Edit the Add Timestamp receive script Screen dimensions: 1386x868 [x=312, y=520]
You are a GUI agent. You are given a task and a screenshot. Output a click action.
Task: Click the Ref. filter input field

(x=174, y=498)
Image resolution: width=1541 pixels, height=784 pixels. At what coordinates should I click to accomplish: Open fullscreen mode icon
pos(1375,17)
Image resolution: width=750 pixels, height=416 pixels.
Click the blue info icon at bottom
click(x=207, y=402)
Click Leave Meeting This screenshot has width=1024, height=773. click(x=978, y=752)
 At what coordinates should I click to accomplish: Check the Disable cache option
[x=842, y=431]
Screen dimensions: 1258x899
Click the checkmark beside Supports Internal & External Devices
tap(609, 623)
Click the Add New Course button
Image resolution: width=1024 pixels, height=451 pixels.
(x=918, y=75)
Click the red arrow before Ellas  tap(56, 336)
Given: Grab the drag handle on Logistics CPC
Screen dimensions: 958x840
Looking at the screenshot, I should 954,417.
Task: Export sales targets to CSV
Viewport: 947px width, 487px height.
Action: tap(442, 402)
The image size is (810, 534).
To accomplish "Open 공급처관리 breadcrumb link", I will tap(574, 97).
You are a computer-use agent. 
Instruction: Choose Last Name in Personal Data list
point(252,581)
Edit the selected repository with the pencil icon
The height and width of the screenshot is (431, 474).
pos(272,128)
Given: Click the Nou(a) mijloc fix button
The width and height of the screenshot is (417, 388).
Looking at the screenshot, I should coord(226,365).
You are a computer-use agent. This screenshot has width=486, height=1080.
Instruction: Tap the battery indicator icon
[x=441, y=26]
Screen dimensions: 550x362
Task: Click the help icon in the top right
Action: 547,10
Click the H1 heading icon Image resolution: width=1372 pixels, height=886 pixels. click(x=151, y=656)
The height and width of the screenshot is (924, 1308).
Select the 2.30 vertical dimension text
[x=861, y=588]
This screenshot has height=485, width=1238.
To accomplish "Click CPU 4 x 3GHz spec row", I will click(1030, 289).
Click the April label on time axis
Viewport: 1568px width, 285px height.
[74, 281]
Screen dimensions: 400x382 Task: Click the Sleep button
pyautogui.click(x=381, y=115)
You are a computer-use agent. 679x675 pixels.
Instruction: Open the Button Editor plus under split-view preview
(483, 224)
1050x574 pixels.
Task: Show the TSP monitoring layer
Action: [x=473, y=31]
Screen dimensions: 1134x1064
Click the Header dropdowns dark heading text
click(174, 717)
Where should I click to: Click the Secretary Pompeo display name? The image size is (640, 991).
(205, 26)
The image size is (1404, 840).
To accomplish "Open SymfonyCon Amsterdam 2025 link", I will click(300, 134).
────────────────────
There is one span to return: the line holding "Where should I" and every line after it through the end of the listing above; please give it exactly and add nothing.

Where should I click to: Click the Secretary Pompeo display name? The image size is (640, 991).
(205, 26)
The image size is (1404, 840).
To accomplish "Open SymfonyCon Amsterdam 2025 link", I will click(300, 134).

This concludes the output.